É o teu mindset que te traz uma grande vantagem no skate atual. És conhecido por isso, por seres frio na forma como fazes o teu skate. Esse mindset como é que se cria?

Eu só tenho uma coisa na cabeça: se não acreditares em ti próprio, mais ninguém vai acreditar. Isso é a regra base. Porque nós portugueses temos uma cabeça muito inferior, moramos num país pequeno. Mas toda a gente tem as oportunidades que quiser, tu é que tens de querer e lutar por elas. E, se eu acreditar em mim mesmo, não vejo porque não conseguir. Então eu acho que a regra número um é mesmo acreditar em mim e se os outros não acreditarem, isso não importa porque, no final, a opinião dos outros não me vai deixar com uma melhor ou pior performance.

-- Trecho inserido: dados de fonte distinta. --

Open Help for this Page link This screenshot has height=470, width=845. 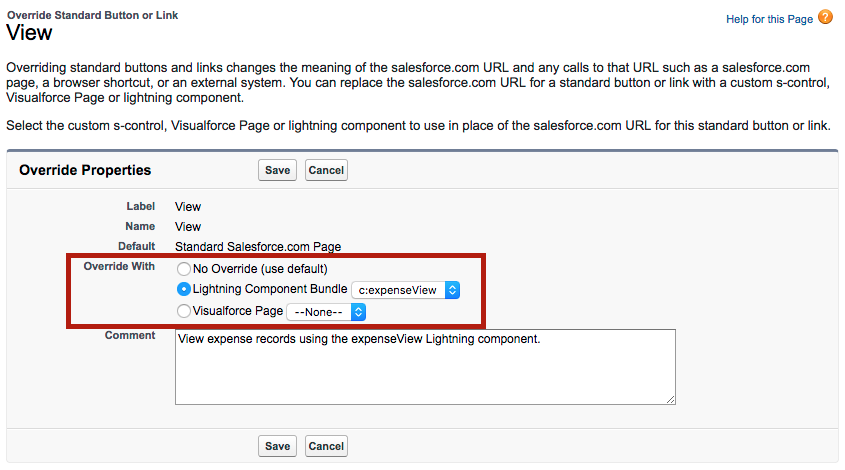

Talvez não fosse o desporto no qual, à partida, os portugueses depositassem mais esperanças, mas a verdade é que Gustavo Ribeiro é um dos melhores do mundo e pode muito bem sair do skate park de Tóquio com uma medalha. Esta noite, pela 1h00 da madrugada, o jovem de 20 anos vai tentar que o tal “mindset” — além da sua habilidade com o skate, claro está — o coloque no pódio, na história nacional e nos livros dos Jogos Olímpicos como um dos primeiros medalhados da modalidade.

Declarações de Gustavo Ribeiro ao jornalista João Gama, em entrevista à Rádio Observador.